Split into two distinct halves to satisfy John Lennon and Paul McCartney’s differing visions for the record, Abbey Road contains some of the band’s finest music and some of their strangest experimentation. The Moog synthesizer takes on a critical role while “Medley,” on the B side, offers a hodge-podge of unfinished songs and fragments. It’s not a difficult album to listen to, by any means, but it is a strange one.

And it’s a masterpiece. Full stop.

A reader’s poll in Rolling Stone magazine in 2009 named it the Beatles best album, and it’s hard to argue differently (though Beatles fans, as noted, are nothing if not fickle: a later poll in Rolling Stone has Abbey Road taking third place, behind Sgt. Pepper and Revolver). It’s not only the classic stand-alone tracks — George Harrison’s “Something” (which was also his only A side on a Beatles single) and “Here Comes the Sun,” McCartney’s “Come Together” and, yes, Ringo Starr’s “Octopus’s Garden” — but the way the tracks come together. Despite its complicated genesis, with four songwriters working separately in a dizzying variety of styles, Abbey Road feels whole, appreciably more than the sum of its parts.

Part of that is technical. George Martin made the most of new equipment and increased sonic possibilities, and as a result the record balances a sense of lushness with immediacy across all the tracks. Listeners feel like they’re in the room as the heavy blues of “Come Together” and the finger-picking of “Here Comes the Sun” reverberate through them.

The other part of that sense is the Beatles themselves. Following the acrimonious and initially abandoned Get Back sessions, the band re-entered the studio in better spirits, and the Abbey Road sessions found them sounding like a band again. Of course, there were disagreements — we are talking about the Beatles here — but for the first time in a long time the four lads from Liverpool were able to bury the hatchet and create the magic.

The cover of Abbey Road, meanwhile, is at least as iconic as the music contained on the record. Possibly more so. The shot of the four Beatles on the zebra crossing on Abbey Road itself was shot in 10 minutes on the morning of Aug. 8, 1969. The crossing — which now has its own webcam — is visited by millions of tourists each year and has been given heritage designation for “cultural and historical importance.” The image has been honoured and parodied by the likes of Red Hot Chili Peppers (whose shot is mostly nude, save for their trademark sport socks), Booker T and the MGs, and The Simpsons (for the cover of Rolling Stone).
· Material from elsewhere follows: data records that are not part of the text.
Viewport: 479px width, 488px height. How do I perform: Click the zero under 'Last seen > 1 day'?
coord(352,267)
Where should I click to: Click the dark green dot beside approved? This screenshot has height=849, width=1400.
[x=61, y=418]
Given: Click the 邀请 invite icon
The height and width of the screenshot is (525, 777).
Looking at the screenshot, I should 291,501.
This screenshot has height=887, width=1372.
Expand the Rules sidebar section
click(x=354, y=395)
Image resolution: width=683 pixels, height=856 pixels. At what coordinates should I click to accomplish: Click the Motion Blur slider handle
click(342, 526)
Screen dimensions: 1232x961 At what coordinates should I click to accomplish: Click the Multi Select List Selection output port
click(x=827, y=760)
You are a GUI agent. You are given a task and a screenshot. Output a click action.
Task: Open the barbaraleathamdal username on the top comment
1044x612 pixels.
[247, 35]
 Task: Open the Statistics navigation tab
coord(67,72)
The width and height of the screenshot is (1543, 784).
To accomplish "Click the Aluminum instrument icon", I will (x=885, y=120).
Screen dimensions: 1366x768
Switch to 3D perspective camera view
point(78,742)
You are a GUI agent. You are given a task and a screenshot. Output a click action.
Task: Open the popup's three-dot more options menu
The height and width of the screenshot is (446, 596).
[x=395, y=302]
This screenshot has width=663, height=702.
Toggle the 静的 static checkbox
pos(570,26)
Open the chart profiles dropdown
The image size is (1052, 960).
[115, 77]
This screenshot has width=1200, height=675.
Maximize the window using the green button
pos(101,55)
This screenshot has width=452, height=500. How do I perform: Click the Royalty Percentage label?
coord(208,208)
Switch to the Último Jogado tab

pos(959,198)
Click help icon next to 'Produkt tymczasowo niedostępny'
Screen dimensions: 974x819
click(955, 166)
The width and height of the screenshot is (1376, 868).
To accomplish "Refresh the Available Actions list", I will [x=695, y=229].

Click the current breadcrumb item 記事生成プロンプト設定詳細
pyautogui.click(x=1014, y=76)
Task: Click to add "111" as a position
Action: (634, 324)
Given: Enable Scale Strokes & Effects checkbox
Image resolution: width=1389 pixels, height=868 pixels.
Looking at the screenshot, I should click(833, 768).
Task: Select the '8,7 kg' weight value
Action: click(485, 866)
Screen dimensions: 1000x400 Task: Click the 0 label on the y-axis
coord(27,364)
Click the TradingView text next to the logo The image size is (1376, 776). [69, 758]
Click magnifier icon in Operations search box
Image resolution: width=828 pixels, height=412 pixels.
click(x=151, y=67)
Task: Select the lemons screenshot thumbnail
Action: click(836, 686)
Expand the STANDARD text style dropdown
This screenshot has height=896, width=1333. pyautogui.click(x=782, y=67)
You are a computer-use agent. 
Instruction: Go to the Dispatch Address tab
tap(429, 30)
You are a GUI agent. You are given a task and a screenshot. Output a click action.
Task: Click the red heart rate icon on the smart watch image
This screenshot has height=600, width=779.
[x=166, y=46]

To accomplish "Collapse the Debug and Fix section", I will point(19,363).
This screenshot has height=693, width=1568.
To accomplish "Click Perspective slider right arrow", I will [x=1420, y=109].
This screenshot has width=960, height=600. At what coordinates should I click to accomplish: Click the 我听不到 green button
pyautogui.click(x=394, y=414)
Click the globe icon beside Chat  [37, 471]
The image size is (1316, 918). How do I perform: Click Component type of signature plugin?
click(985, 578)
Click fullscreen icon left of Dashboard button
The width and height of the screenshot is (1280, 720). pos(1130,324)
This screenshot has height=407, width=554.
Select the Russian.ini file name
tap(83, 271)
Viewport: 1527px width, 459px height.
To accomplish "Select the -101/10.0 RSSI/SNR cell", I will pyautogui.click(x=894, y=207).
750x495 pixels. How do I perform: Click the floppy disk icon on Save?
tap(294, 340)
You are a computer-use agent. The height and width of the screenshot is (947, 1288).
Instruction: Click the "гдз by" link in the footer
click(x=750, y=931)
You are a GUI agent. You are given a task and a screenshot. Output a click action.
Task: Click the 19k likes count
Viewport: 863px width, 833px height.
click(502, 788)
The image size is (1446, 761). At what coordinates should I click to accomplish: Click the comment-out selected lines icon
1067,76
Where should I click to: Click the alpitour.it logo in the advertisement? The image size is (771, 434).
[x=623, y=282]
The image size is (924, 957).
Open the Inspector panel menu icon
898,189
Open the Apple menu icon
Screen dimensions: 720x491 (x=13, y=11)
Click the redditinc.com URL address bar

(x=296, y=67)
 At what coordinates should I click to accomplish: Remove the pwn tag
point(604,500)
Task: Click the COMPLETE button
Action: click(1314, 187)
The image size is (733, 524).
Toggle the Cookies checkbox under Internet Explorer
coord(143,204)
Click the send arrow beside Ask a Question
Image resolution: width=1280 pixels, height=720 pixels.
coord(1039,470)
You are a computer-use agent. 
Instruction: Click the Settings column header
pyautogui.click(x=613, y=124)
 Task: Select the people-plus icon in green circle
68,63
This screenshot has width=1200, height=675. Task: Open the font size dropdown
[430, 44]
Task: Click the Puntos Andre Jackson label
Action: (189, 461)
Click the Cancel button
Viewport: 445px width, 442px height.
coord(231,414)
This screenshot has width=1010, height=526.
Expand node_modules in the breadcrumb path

And let’s not forget the image proved one of the key pieces of “evidence” in the “Paul is dead” conspiracy theory of the late 1960s,  where Paul McCartney walking out of step with his bandmates symbolized that he had died and his clean-shaven and barefoot appearance referenced to his burial.

Yes, the ’60s were a strange time. And McCartney, ever the joker, revisited the image for a later live record with the tongue-in-cheek title Paul Is Live.

Just as important as its music and imagery, Abbey Road also marks the end of the Beatles. While Let It Be — the band’s final album — dropped the following year, there were no new recordings; the album was drawn from the painful, bitter Get Back sessions. And the relative peace of the Abbey Road sessions, it turns out, was only temporary. By the album’s release date, John Lennon had quietly left the band and formed the Plastic Ono Band; Paul McCartney publicly left the band in 1970. By the end of that year, each of the Beatles had released solo records; the dream – and the band – were over.